Un giorno di molti anni fa, la memoria che ci appartiene, faceva sedere la giovane praticante nel fondo di un’ aula. Distante. Per lei Riina non esisteva. Esistevano il processo, le sue articolazioni formali, la dialettica affascinante degli avvocati, il bisogno di avere un bollino di presenza sul libretto di praticante. Pensava di essere trasparente. Non aveva calcolato che il male può assumere forme grottesche e deformi, quasi comiche se non fosse per i suoi protagonisti. Perché l’animale in gabbia, contro cui si celebrava l’ennesimo maxi processo, si era accorto di quell’anonima ragazza seduta nel fondo dell’aula, che non lo guardava, ignorandolo.
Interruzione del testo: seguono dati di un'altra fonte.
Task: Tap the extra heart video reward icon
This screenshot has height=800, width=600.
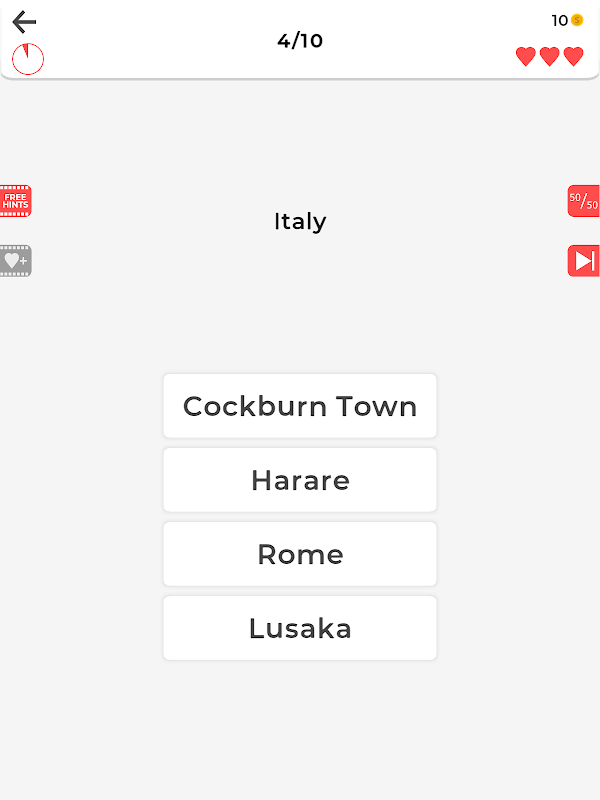Action: [x=15, y=261]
L’animale in gabbia, approfittando di una improvvisa vicinanza della giovane, le aveva parlato, facendole notare la sua distanza: “si ricordi, signorina, che io la rispetto e la saluto” . L’uomo d’onore non era stato “rispettato” da una femmina, che manifestava il suo disprezzo sedendosi in fondo all’aula di udienza. La praticante lo aveva guardato come si fa con ciò che appare oscuro, incomprensibile e profondamente idiota. I mafiosi sono animali in gabbia, ha pensato la ragazza, con gli istinti primitivi delle bestie, che vedono e annusano, con la ferocia di chi segna il territorio pisciandoci sopra. Lei ha continuato a sedersi distante senza guardarlo nei giorni successivi, fino a che non è più tornata nelle aule del processo. E’ stata la sua risposta sopra le scale, come dicono gli inglesi. Quella che non era riuscita a dare nell’immediatezza.
Oggi che Riina è morto, continua a sentire la distanza di allora. Poi pensa ai sorrisi di Falcone e Borsellino. Pensa a chi era con loro quando hanno messo le bombe. A come all’improvviso, l’orrore ha cambiato lo sguardo di tutti noi, rendendolo, per molti, anche più consapevole. Di Riina, invece, le rimane l’immagine di un uomo in gabbia, dall’odore nauseante. Il male puzza, in quel suo modo patetico di manifestarsi. E non è l’odore dello zolfo.
Che la terra ti sia pesante.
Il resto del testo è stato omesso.